### What you need to do:
Take each line from the entries that holds "agent" and copy it out.

### Extracted information:
= = = = =

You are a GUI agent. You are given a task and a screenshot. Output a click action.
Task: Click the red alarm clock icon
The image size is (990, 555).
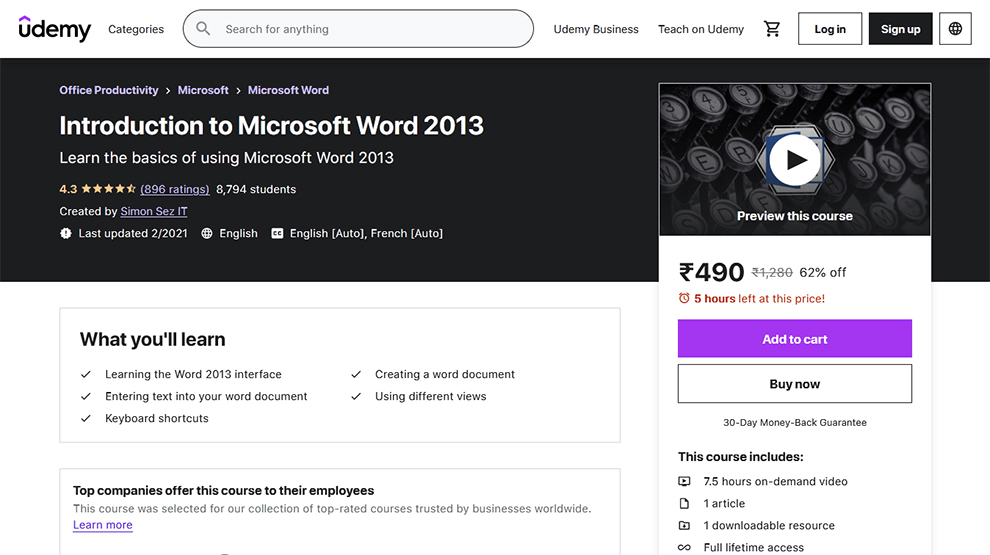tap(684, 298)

= = = = =

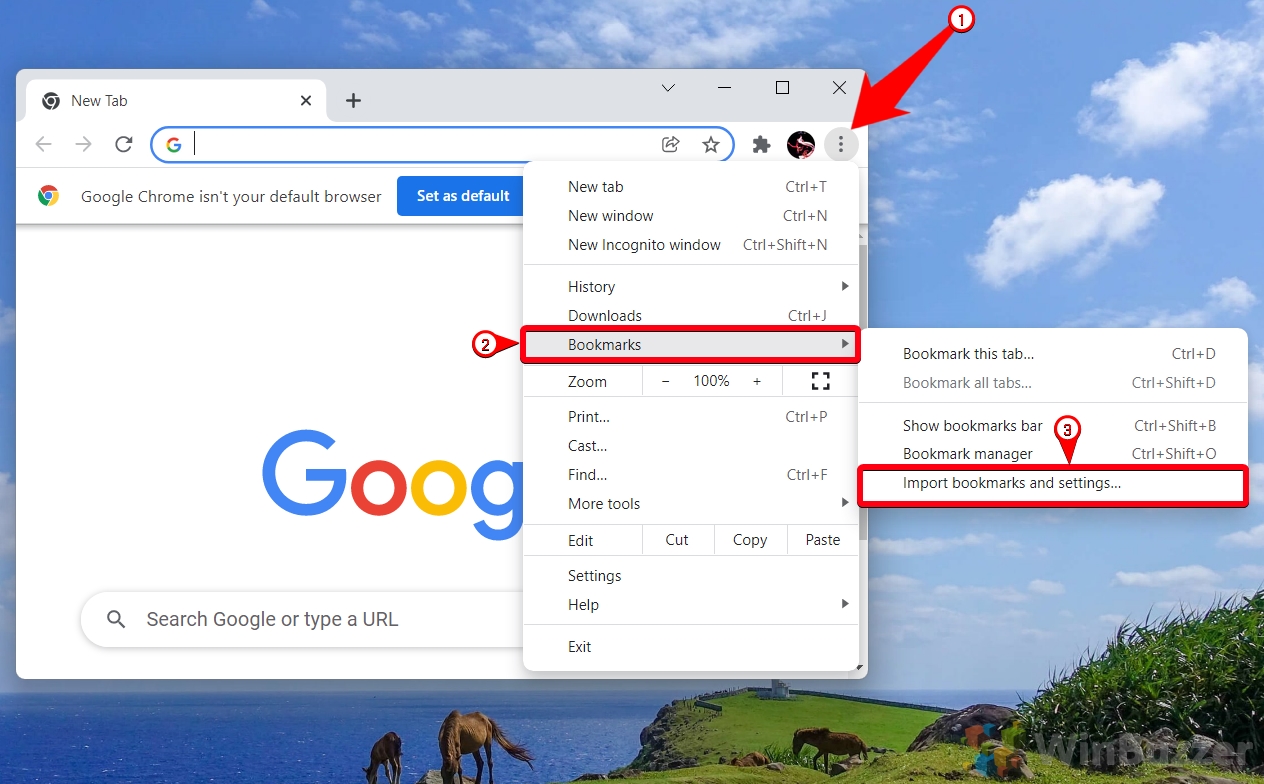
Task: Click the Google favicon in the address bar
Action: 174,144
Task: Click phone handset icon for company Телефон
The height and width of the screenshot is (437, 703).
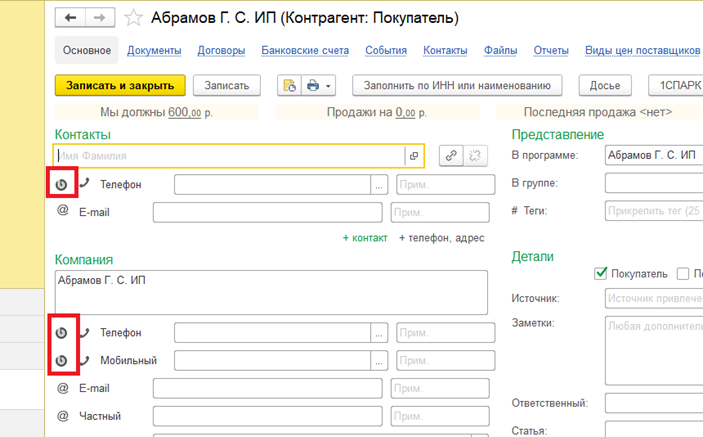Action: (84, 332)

= = = = =

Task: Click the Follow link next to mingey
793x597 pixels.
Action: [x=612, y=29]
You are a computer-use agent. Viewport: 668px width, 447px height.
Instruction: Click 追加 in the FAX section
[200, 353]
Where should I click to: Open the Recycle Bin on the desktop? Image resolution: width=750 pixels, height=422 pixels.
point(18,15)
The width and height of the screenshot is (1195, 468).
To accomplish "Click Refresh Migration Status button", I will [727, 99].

= = = = =

### Task response:
You are a GUI agent. You are given a task and a screenshot. Output a click action.
You are a computer-use agent. Viewport: 668px width, 447px height.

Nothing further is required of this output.